Just over 5 years ago my husband and I were blessed to welcome Sasha into our home and into our hearts.  Sasha was 12 weeks old when we met her, she was the last remaining puppy from an unplanned litter from two Welsh working border collies.   Arriving after a long trip to meet Sasha, we were shown an extremely scared and nervous little bundle of fur.  My heart melted.   We met her Mum who hadn’t been socialised due to her being a working dog, so she too was extremely nervous, cringing away from us.  This should have been a warning sign but Sasha had stolen our hearts and she was coming home with us.

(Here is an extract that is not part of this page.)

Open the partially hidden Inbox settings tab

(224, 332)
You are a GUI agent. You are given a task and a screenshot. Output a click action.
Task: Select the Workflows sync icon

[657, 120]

She settled into our home and made friends with the elderly Border Collie we had at the time but I found she was extremely nervous and scared when outside of her comfort zone; to the point where she would wet herself, would not approach any new object and even tried to run away from her bum when she had noisy diarrhea!   We tried a socialising class as soon as we got her, but her fear was enormous and it really didn’t work.  I also found it difficult taking her anywhere where strangers and/or their dogs were present as her fear was so great that she’d try to hide behind me, shaking and wetting herself.  I reached the stage where I couldn’t take her anywhere which would cause her such distress.  She also showed signs of fear aggression if she felt trapped and/or threatened.

The good news was that Sasha was still very active and quite ‘ball obsessed’ even as a puppy – she would repeatedly take her ball to anyone she felt comfortable with for them to throw for her!

When she was nearly two years old I happened to see a Crufts Flyball video and wondered whether this would be something Sasha would take to and whether it would boost her confidence.  So I approached a local Flyball team (Bristol Ball-istics) and explained my ‘issues’ with Sasha.  They were super supportive and invited us to attend a training session.  With great trepidation, Sasha and I arrived at their first training session in January 2015 and as feared, Sasha was incredibly nervous.  Flyball training sessions and competitions involve an awful lot of noise from the dogs and people.

But, the Bristol Ball-istics were tremendous with Sasha.  The club captain and trainer advised fellow team members to keep themselves and their dogs away from her and kept handling of her to a minimum (i.e. only handling her when holding her to practice run-backs).  This is where someone holds the dog at the box and the handler runs to the end of the jumps.  The dog is then released to run to the handler over the jumps and get their ‘reward’, which is usually a tuggie or a treat.   The dogs are box trained, (ie. trained to jump onto the box with all four paws), which triggers a ball that they then catch.  This was a bit of an initial effort for Sasha as she really wanted to get the ball, but would sometimes shy away due to someone being nearby.  After a few training sessions, however, Sasha was doing full runs and she was clearly starting to love it.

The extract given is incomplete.